Yea I tried negative and still wrong

 

[obanz2nd]

It is assumed that both activities occur at the same time interval...they move in same direction since one must approach the other from assumed reference start or origin.however,the question lacks good construct...The v=8.25m/s... one way is to linearise it with equations of motion...using v^2= u^2 + 2ax, for the train ,v= 10, u= 6.5, both in m/s...so,we obtain ,ax=28.875m/s ..(1),also considering the time interval for covering x,we use v=u+ at, so,at= 3.5m/s ...(2),therefore, using both equations,we can divide 1 by 2 ,velocity with which the woman must move to catch up with the friend or thingy is given by v= 28.875/3.5 m/s. = 8.25m/s...

 

[obanz2nd]

Please, I want people to check this...

 

[emily081715]

Please, I want people to check this...

that anwser was incorrect too

 

[SammyS]

Homework Statement

A woman is on a train leaving the station at3.5 m/s , while a friend waving goodbye runs alongside the car she's in. Call the train's direction of motion the +x direction.
Once the train has reached a speed of 10 m/s, how fast must the woman walk, and in which direction, to keep up with her friend?

Homework Equations

v_xw=v_xt+v_tw

The Attempt at a Solution

v= 10-3.5

Is that the question as given to you, word for word ?

 

[emily081715]

Is that the question as given to you, word for word ?

exact whole question:
A woman is on a train leaving the station at3.5 m/s , while a friend waving goodbye runs alongside the car she's in. Call the train's direction of motion the +x direction.
Part A)If the friend is running at 7.0 m/s and moving in the same direction as the train, how fast must the woman walk, and in which direction, to keep up with him? answer: 3.5 m/s
Part B) Once the train has reached a speed of 10 m/s, how fast must the woman walk, and in which direction, to keep up with her friend?
Answer:?

 

[SammyS]

exact whole question:
A woman is on a train leaving the station at3.5 m/s , while a friend waving goodbye runs alongside the car she's in. Call the train's direction of motion the +x direction.
Part A)If the friend is running at 7.0 m/s and moving in the same direction as the train, how fast must the woman walk, and in which direction, to keep up with him? answer: 3.5 m/s
Part B) Once the train has reached a speed of 10 m/s, how fast must the woman walk, and in which direction, to keep up with her friend?
Answer:?

Now let's see your attempt(s) .

 

[emily081715]

Now let's see your attempt(s) .

10-3.5= 6.5 m/s

 

[SammyS]

10-3.5= 6.5 m/s

In part B), What is it that moves at 3.5 m/s ?

 

[emily081715]

In part B), What is it that moves at 3.5 m/s ?
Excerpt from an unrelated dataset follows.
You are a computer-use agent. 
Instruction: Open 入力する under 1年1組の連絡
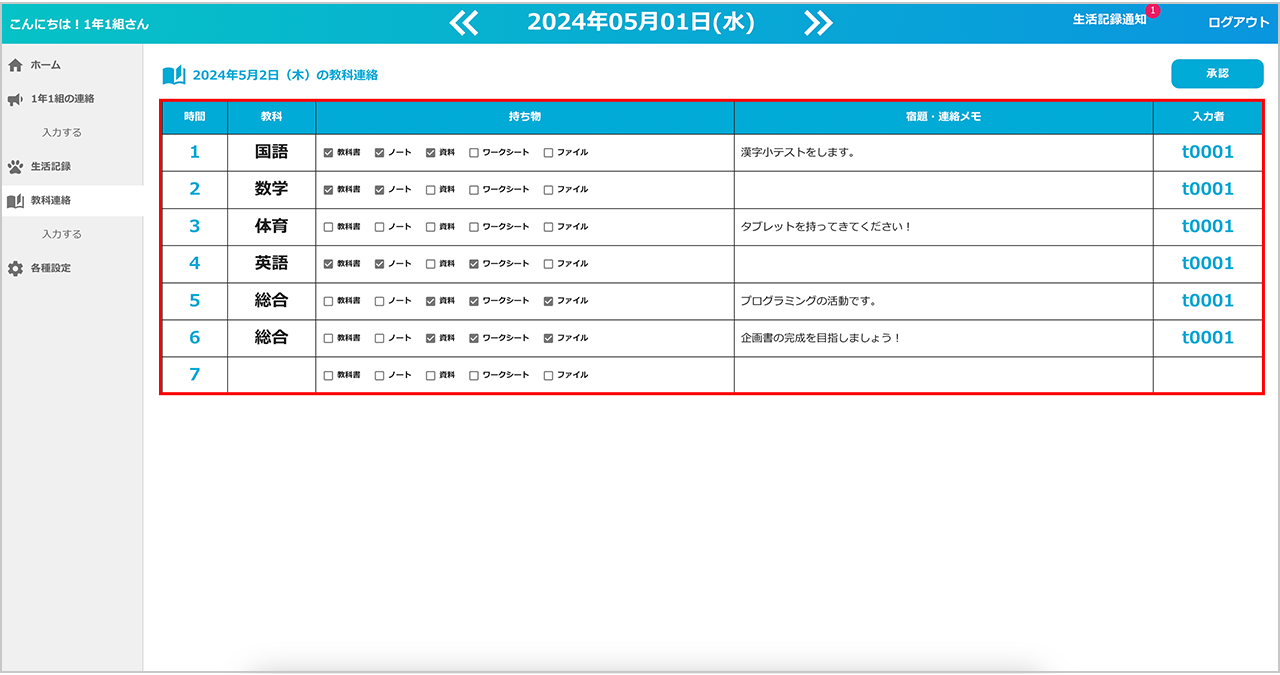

In part B), What is it that moves at 3.5 m/s ?

should it be 10-7?

 

[emily081715]

should it be 10-7?

since the bus is moving at 10 and the friend is running at 7

 

[SammyS]

since the bus train is moving at 10 and the friend is running at 7

Try it .

 

[emily081715]

Try it .

it was 7-10= -3 m/s

 

[SammyS]

it was 7-10= -3 m/s

What is the significance of the negative sign?

 

[emily081715]

What is the significance of the negative sign?

the friend on the train is moving in the opposite direction of the train, so she is basically running to the back of the train.making it negative

 

[phinds]

No, the answer in part a is NOT "3.5 m/s". As I have pointed out to you previously you keep expressing v as a scalar which is not correct.

 

[emily081715]

No, the answer in part a is NOT "3.5 m/s". As I have pointed out to you previously you keep expressing v as a scalar which is not correct.

both answers for the parts have already been marked correct so clearly i expressed them properly for this particular question

 

[SammyS]

the friend on the train is moving in the opposite direction of the train, so she is basically running to the back of the train.making it negative

Yes.

So apparently the first answer being positive implied that the direction was toward the front of the train, and as you stated, negative implied motion toward the rear.

 

[phinds]

both answers for the parts have already been marked correct so clearly i expressed them properly for this particular question

Then your instructor is being VERY sloppy. That doesn't make it right.